-- start --
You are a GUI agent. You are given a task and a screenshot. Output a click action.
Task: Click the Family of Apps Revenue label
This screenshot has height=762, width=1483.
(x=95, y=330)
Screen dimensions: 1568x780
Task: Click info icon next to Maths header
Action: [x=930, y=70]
-- end --
Put every line of the entries above into a numbered list, leaving out any blank lines.

RESULT OF THIS EXERCISE.
1. You are a GUI agent. You are given a task and a screenshot. Output a click action.
2. Task: Click the Family of Apps Revenue label
3. This screenshot has height=762, width=1483.
4. (x=95, y=330)
5. Screen dimensions: 1568x780
6. Task: Click info icon next to Maths header
7. Action: [x=930, y=70]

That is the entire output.